|St. Louis City Hospital|
When patients are hospitalized with hyponatremia, either as the principal problem or an incidental finding, the hospitalist is immediately faced with several questions. Does the patient have acute hyponatremic encephalopathy or not? Should the serum sodium be raised? How much and how fast? What is the best strategy to avoid osmotic myelinolysis?
Several important papers were published this year which may help refine the approach to the evaluation and management of hyponatremia.
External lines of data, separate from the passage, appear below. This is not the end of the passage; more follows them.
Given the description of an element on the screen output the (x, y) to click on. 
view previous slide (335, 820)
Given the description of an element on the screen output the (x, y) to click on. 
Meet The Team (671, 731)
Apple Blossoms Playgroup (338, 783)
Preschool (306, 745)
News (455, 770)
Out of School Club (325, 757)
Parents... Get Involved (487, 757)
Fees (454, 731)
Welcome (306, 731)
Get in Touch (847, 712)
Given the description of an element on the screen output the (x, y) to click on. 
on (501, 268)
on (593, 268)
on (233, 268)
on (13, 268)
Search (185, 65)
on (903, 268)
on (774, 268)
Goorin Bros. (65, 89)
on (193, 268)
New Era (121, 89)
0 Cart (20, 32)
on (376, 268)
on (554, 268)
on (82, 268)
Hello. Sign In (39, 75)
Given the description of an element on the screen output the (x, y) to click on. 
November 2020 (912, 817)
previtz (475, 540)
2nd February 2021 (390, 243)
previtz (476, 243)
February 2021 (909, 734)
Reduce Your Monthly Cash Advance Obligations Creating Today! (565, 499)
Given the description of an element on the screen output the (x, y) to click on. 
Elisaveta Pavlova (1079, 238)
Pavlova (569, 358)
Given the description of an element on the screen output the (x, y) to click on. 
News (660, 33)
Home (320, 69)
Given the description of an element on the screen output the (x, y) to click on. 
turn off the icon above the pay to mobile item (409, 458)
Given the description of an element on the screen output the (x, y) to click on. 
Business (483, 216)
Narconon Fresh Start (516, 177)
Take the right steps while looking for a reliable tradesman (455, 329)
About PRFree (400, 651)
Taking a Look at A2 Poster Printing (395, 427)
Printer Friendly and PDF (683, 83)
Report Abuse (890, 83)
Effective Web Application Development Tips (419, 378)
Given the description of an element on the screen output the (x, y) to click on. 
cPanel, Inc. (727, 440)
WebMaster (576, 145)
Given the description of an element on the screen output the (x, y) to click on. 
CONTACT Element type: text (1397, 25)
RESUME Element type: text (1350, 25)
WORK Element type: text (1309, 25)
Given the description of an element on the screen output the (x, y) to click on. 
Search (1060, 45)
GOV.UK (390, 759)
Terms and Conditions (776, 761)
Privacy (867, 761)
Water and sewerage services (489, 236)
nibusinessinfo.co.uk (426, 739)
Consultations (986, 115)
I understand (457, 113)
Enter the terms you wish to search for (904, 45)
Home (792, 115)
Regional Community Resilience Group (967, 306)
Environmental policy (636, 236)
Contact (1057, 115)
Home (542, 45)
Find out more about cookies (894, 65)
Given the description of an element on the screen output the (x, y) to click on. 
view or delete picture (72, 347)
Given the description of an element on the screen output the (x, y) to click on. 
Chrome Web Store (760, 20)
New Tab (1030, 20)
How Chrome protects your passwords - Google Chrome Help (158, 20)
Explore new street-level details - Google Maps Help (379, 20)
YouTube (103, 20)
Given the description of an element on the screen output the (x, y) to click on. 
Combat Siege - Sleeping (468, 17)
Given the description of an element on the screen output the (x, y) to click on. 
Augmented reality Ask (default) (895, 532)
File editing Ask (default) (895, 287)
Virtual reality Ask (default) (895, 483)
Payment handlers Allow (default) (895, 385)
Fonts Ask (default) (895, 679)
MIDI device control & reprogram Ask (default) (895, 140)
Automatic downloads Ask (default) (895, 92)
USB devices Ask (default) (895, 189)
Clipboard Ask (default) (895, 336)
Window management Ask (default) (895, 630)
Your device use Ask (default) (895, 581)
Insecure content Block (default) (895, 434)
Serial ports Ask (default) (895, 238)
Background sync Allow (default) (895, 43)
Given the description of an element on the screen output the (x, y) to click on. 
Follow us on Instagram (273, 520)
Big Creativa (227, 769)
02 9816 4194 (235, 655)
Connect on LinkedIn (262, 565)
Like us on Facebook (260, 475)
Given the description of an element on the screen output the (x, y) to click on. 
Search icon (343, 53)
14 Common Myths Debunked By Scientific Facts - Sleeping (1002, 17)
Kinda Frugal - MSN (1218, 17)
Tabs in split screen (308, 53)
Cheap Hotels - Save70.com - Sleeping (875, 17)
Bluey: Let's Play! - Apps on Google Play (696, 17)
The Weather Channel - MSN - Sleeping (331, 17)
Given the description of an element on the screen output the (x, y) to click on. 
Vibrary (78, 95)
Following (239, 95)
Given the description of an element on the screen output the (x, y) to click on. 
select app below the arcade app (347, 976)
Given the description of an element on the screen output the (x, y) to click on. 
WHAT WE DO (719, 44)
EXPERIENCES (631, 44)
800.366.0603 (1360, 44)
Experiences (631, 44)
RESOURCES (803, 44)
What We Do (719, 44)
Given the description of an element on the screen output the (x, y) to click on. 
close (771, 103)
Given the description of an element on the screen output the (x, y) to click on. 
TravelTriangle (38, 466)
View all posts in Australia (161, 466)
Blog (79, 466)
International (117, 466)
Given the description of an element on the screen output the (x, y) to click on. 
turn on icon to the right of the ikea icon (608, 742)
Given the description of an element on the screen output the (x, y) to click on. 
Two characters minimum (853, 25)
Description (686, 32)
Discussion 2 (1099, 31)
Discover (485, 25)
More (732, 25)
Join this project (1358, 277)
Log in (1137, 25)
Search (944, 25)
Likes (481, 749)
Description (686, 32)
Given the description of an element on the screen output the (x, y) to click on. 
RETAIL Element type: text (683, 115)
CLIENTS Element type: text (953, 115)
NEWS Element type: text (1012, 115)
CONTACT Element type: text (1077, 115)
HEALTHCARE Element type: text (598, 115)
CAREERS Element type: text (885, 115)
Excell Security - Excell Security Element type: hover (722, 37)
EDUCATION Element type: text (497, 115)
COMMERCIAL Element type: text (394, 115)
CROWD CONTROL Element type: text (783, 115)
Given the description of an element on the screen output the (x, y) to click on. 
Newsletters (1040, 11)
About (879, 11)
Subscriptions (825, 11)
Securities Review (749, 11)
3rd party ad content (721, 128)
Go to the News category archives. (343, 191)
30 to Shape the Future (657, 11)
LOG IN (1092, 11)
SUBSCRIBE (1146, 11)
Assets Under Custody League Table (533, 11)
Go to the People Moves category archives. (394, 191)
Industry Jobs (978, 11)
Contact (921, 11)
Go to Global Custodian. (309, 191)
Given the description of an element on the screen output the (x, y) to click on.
For acute hyponatremic encephalopathy bolus therapy with 100 ml at a time of 3% saline is gaining popularity and has sound rationale (see here).
The past year saw increased published experience with the use of desmopressin to blunt the rise in serum sodium and decrease the risk of myelinolysis, either reactively in situations of threatened overcorrection or proactively as part of the initial treatment, at least in cases of very severe, e.g. “double digit” hyponatremia.
One paper this year emphasized the special hazard of hyponatremia accompanied by hypokalemia and reminded us that correction of hyponatremia, and possibly even overcorrection, may result merely from efforts at potassium repletion.
Finally, two papers addressed the etiologic diagnosis of hyponatremia, pointing out that clinical volume assessment is difficult and discussing some fine points in the evaluation of serum and urine chemistries.